Reproduce word for word the part of the lines that opens with the line containing "This screenshot has width=1270, height=952." and closes with the line containing "Action: (x=208, y=96)", including both of those lines.
═══ RECORDS ═══
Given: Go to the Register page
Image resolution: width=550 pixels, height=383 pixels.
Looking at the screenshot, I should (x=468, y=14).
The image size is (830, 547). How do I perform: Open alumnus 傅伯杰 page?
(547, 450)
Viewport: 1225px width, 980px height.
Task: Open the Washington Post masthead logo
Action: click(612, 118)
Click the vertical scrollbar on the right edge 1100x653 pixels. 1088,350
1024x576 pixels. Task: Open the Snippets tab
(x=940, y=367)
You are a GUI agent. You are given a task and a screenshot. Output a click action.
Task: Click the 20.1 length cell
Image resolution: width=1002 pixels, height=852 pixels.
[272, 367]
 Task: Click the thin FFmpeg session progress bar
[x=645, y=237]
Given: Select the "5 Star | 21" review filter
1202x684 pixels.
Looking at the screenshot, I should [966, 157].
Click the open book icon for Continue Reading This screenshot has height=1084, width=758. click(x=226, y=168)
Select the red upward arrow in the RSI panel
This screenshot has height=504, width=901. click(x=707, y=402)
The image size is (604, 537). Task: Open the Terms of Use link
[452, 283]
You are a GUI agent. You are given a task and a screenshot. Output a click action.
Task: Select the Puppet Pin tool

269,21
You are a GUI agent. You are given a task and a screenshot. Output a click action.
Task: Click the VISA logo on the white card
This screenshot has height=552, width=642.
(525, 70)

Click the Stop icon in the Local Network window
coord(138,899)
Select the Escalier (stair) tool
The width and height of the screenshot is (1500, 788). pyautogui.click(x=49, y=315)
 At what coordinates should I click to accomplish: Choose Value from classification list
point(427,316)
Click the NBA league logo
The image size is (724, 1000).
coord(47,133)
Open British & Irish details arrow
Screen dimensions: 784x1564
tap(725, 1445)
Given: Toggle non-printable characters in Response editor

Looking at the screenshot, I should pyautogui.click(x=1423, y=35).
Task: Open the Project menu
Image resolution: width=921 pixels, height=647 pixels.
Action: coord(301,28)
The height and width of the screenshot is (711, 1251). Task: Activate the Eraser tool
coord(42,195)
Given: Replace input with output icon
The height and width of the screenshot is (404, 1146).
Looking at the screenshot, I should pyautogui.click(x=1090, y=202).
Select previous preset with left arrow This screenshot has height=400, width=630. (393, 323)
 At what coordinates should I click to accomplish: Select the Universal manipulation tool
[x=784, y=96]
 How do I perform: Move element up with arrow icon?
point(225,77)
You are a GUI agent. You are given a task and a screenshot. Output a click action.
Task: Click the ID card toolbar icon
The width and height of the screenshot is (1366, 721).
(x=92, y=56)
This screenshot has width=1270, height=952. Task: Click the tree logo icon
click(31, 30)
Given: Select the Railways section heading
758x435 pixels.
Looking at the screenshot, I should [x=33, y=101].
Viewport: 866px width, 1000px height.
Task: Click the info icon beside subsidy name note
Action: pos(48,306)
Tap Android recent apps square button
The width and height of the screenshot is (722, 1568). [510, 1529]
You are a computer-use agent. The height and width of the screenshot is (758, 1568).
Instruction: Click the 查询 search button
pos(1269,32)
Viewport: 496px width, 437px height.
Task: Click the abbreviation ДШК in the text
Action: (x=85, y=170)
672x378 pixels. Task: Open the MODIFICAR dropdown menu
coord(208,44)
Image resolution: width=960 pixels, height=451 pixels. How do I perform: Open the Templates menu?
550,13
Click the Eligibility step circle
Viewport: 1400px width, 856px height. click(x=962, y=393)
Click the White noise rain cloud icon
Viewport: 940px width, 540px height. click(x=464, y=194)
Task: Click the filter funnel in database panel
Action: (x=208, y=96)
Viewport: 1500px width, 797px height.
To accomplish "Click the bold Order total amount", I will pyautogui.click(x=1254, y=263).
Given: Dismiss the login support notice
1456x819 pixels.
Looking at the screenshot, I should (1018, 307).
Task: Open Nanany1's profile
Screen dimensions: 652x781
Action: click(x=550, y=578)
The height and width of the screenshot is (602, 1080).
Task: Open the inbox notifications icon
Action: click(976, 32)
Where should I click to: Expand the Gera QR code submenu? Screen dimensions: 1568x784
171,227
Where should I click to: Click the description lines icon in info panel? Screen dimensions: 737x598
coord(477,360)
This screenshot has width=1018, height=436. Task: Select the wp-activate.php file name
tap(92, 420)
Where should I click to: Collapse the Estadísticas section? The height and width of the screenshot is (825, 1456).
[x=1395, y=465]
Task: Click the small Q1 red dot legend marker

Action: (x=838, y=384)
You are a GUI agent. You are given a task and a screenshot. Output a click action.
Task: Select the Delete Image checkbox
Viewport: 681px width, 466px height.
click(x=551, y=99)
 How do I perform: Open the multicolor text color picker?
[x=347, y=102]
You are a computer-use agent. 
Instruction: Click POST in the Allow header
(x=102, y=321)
═══
**FINISHED ANSWER**
This screenshot has width=1270, height=952. Task: Click the tree logo icon
click(31, 30)
Given: Select the Railways section heading
758x435 pixels.
Looking at the screenshot, I should [x=33, y=101].
Viewport: 866px width, 1000px height.
Task: Click the info icon beside subsidy name note
Action: pos(48,306)
Tap Android recent apps square button
The width and height of the screenshot is (722, 1568). [510, 1529]
You are a computer-use agent. The height and width of the screenshot is (758, 1568).
Instruction: Click the 查询 search button
pos(1269,32)
Viewport: 496px width, 437px height.
Task: Click the abbreviation ДШК in the text
Action: (x=85, y=170)
672x378 pixels. Task: Open the MODIFICAR dropdown menu
coord(208,44)
Image resolution: width=960 pixels, height=451 pixels. How do I perform: Open the Templates menu?
550,13
Click the Eligibility step circle
Viewport: 1400px width, 856px height. click(x=962, y=393)
Click the White noise rain cloud icon
Viewport: 940px width, 540px height. click(x=464, y=194)
Task: Click the filter funnel in database panel
Action: (x=208, y=96)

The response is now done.